La femme d’Assane était réticente à s’entretenir longuement avec l’équipe. Selon Assane, pour subvenir aux besoins de leurs deux filles pendant qu’il était en prison, elle gagnait sa vie en se prostituant. Malgré les demandes d’Assane, sa femme a décidé de poursuivre cette activité jusqu’à ce que le ménage dispose d’une autre source de revenus. L'équipe a proposé un fonds de démarrage de 100 000 CFA (200 $) à condition qu'Assane élabore un plan d'affaires et utilise cet argent pour des activités génératrices de revenus.

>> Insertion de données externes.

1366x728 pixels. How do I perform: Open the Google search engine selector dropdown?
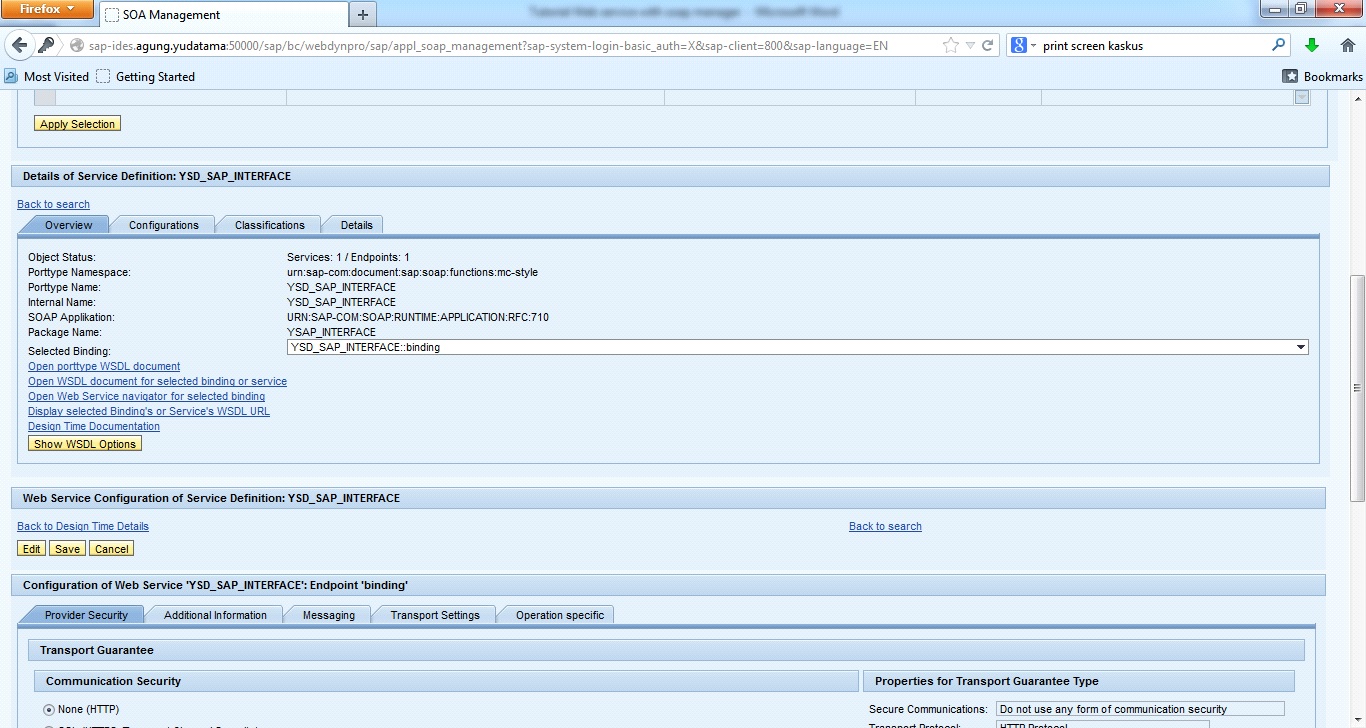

Pendant son séjour en prison, Assane avait participé à une formation en aviculture organisée par Tostan et il a exprimé son intérêt pour approfondir ses connaissances dans ce domaine. Heureusement, il avait un ami à Tambacounda, un enseignant qui possédait également un grand poulailler. L'équipe a rendu visite à l'ami d'Assane et a visité le poulailler, et a été très impressionnée par le travail accompli. L'ami d'Assane a accepté d'apporter son soutien et de partager ses connaissances avec Assane afin de l'aider à changer de vie. L'épouse d'Assane a accompagné l'équipe lors de sa visite au poulailler et a exprimé sa joie et sa confiance dans le choix professionnel de son mari. Avec le soutien de son épouse, Assane prévoit d'investir 100 000 CFA pour élever 125 poulets et approfondir ses connaissances dans ce domaine avec l'aide de son ami. L'équipe du Prison Project espère qu'une fois qu'Assane commencera à gagner de l'argent grâce à cette activité, il sera en mesure de subvenir aux besoins de sa famille.
Au cours de ces cinq jours passés à Tambacounda, l’équipe du Prison Project a pu mieux comprendre les difficultés qu’Assane rencontrait avec sa famille, ainsi que sa détermination à changer de vie. Assane a décrit sa vie avant son incarcération comme malhonnête, affirmant n’avoir jamais gagné d’argent de manière légitime. Il a expliqué que sa participation au programme Tostan pendant son séjour en prison l’avait aidé à acquérir la confiance et la détermination nécessaires pour devenir un citoyen responsable. Prendre un nouveau départ après la prison n'est pas une tâche facile, et le soutien de sa famille est plus important que jamais. Assane a contacté le Prison Project afin qu'ils l'aident à renouer avec sa famille et à rester sur la bonne voie. Au cours de leur visite de cinq jours, l'équipe a abordé à la fois les questions financières et les problèmes familiaux, et les résultats permettront, espérons-le, à Assane de réussir dans ses projets futurs.
L'équipe du Prison Project souhaite bonne chance à Assane et continuera à suivre ses progrès avec l'aide du personnel régional de Tostan à Goudiry.
Récit de Kaela McConnon, Tostan.
*Les noms et les lieux ont été modifiés afin de préserver l'anonymat des personnes concernées.